I want to delve a bit into the passage below to give us yet another way to look at what it means to be in Christ and for Christ to be in us. Bear in mind that a metaphor is a message and we need to only get from it what the Lord has put into it. All metaphors break down at some point if we move beyond the message. Branches cannot move in an out of a vine, yet there is a sense in which while if we are born again we are in Jesus, we can choose whether or not to abide. The message of the metaphor below is fruitfulness, not conversion.
1 “I am the true vine, and My Father is the vinedresser. 2 Every branch in Me that does not bear fruit He takes away; and every branch that bears fruit He prunes, that it may bear more fruit. 3 You are already clean because of the word which I have spoken to you. 4 Abide in Me, and I in you. As the branch cannot bear fruit of itself, unless it abides in the vine, neither can you, unless you abide in Me. 5 I am the vine, you are the branches. He who abides in Me, and I in him, bears much fruit; for without Me you can do nothing. 6 If anyone does not abide in Me, he is cast out as a branch and is withered; and they gather them and throw them into the fire, and they are burned. 7 If you abide in Me, and My words abide in you, you will ask what you desire, and it shall be done for you. 8 By this My Father is glorified, that you bear much fruit; so you will be My disciples.” John 15:1-8 (NKJV)
In this metaphor to be fruitful we must be abiding. So what images does the word abiding evoke? We can think of living somewhere, however living and abiding may be two different things. We can live somewhere and not ‘abide’ because abiding carries the idea of being settled or being at home where we live. When Jesus says ‘abide in me’ He is asking us to settle down and be comfortable with Him, like a branch well connected to a vine. While Jesus desires that we abide in Him, He also desires to be comfortable in us. This pattern of us in Him and Him in us is replayed for us earlier in John 14. Things are sometimes lost in translation. The verses below are a good example.
2 In My Father’s house are many mansions; if it were not so, I would have told you. I go to prepare a place for you. John 14:2 (NKJV)
23 Jesus answered and said to him, “If anyone loves Me, he will keep My word; and My Father will love him, and We will come to him and make Our home with him.” John 14:23 (NKJV)
These verses are part of a longer teaching by Jesus and what is lost is that in verse 2 the word ‘mansions’ and the word ‘home’ in verse 23 are the same word in Greek. These are the only two occurrences of the word in the New Testament and the meaning of the word is place, dwelling, stay or abide (the first version of the NKJV had ‘dwelling places’ in it, as the NASB does now) Jesus wasn’t telling the apostles that by going to the cross He was going to go to heaven and take up home building. His sacrifice, death and resurrection were creating a dwelling place for them in heaven in Him and if the apostles (and by extension us) kept His word He would abide in them.

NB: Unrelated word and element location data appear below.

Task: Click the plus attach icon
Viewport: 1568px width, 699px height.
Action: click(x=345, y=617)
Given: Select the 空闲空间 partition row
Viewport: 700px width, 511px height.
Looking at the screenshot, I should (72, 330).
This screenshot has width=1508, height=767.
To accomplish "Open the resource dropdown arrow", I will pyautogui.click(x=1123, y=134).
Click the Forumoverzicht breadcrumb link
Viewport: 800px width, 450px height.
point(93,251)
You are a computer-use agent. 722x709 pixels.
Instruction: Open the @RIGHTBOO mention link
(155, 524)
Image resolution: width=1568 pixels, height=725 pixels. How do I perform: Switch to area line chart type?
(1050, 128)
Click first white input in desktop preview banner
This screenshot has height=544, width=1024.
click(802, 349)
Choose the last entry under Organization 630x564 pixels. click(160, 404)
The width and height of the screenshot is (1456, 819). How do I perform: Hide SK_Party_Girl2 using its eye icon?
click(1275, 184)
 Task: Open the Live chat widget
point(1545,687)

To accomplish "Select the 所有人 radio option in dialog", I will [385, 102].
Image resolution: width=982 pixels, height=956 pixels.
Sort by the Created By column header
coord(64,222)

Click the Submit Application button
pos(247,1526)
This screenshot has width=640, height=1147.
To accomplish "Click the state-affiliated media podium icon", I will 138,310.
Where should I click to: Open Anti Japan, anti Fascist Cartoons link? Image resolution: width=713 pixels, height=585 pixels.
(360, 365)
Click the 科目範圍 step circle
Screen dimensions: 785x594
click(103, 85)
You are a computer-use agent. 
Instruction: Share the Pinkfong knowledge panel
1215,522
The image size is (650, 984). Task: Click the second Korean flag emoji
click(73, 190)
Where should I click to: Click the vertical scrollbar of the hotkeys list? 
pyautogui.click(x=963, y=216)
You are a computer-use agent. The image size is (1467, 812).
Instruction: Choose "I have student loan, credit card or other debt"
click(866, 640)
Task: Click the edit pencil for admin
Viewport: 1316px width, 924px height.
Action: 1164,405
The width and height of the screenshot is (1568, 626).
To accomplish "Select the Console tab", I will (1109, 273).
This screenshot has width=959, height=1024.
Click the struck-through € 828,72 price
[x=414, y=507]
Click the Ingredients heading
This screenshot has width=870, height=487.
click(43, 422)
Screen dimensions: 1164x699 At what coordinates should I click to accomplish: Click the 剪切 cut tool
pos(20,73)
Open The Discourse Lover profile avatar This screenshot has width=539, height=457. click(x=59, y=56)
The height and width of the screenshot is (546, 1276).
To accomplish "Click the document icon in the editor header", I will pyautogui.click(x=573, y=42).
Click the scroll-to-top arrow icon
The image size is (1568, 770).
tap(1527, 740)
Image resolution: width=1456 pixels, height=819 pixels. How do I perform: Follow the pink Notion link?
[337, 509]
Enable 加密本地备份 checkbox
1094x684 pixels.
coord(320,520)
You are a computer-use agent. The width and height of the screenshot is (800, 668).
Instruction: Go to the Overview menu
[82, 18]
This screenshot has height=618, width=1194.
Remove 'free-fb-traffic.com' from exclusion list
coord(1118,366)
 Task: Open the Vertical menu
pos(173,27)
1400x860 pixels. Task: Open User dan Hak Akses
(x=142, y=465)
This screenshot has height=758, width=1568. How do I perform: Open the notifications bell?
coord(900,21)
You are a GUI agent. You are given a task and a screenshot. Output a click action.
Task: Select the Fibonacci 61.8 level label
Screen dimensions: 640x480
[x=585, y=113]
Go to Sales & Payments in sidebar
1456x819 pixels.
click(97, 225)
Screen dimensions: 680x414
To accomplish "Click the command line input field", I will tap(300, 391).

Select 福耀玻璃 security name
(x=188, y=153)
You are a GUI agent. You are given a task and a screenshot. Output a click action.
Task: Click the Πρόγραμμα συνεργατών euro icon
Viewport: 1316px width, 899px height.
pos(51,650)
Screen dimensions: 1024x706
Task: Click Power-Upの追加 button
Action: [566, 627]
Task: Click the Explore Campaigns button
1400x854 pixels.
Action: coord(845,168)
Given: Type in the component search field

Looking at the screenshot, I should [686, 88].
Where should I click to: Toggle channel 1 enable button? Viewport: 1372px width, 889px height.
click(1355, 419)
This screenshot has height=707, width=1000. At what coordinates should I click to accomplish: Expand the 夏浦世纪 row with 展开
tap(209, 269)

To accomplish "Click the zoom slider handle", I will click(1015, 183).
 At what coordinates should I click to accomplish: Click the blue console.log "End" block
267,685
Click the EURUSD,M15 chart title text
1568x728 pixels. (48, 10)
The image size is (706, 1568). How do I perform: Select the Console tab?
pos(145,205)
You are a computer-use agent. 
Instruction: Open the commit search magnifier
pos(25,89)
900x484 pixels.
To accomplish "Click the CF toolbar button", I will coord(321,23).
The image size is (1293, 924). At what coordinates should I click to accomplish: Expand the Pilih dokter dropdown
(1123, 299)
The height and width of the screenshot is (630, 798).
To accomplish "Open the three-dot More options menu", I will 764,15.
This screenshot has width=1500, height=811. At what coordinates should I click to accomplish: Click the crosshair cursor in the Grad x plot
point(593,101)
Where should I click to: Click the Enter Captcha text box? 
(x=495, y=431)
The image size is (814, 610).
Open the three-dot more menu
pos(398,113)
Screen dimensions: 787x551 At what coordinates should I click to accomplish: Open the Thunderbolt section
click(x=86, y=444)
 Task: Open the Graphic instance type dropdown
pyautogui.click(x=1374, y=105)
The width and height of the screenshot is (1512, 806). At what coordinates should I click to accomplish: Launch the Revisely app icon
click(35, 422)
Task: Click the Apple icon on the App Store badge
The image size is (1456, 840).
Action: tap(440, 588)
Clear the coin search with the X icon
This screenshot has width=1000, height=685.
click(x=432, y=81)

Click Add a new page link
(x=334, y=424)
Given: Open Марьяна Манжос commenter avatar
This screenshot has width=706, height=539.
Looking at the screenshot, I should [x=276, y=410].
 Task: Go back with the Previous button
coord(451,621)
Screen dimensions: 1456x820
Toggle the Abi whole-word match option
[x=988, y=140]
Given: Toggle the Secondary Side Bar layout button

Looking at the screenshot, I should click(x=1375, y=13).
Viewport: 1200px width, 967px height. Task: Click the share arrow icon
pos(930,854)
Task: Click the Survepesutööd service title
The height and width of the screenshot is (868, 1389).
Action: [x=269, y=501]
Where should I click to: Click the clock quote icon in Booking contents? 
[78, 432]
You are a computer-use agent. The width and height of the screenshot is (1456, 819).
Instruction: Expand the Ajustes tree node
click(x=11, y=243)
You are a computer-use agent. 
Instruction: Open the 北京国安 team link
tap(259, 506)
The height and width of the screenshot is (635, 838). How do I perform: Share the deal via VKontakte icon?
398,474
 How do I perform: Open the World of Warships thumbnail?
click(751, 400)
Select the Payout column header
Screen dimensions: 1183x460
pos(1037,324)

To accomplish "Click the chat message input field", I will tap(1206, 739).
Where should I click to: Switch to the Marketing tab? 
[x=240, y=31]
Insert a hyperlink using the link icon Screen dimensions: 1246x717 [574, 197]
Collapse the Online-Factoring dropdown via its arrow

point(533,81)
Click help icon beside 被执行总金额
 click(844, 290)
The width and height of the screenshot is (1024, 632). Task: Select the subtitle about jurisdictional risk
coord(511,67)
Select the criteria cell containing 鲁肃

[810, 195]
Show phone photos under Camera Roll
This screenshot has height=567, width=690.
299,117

So in Jesus use of the vine metaphor we see that a grape branch produces fruit by dwelling or abiding, by being connected to and drawing life from the vine, the source. As we learn to abide, to live in Jesus (us in Christ) we draw on Him and His life flows through us (Christ in us) and fruit is produced. We abide in Him by learning to be at rest in Him and His word and the fruit flows forth brings glory to our Father.
Another important part Jesus addresses is pruning. Yes, it involves cutting. Have you ever looked at a branch on a tree or vine that has a lot of leaves but no fruit? It may look good but not only is it of no real value to the gardener, it is in fact drawing life from the vine that is being consumed on itself but producing nothing. These branches are useless and need to be removed so that the life that is going into them can be redirected to fruitful branches.
The other thing Jesus addressed in verse 2 was the ‘taking away’ of branches that have no fruit. This may seem to refer to pruning but Jesus clearly addressed pruning later. The alternate rendering in my bible is ‘lift up.’ This seems to better capture what Jesus is communicating. If you look at vineyards you see the vines are all staked so that the branches are raised up off the ground to fruit. Jesus seems to be saying is that if a branch is laying in the dirt (think carnality or sin) it is unfruitful and needs to be raised up from the dirt to produce fruit. If we are seeking to abide in Him but see no fruit in our lives it may be that we need to come to Him in repentance so that we are lifted up from the dirt and fruit is produced through our life in Him.
My prayer is that we as branches will be woven into a beautiful living tapestry that produces much fruit while shining in the Son!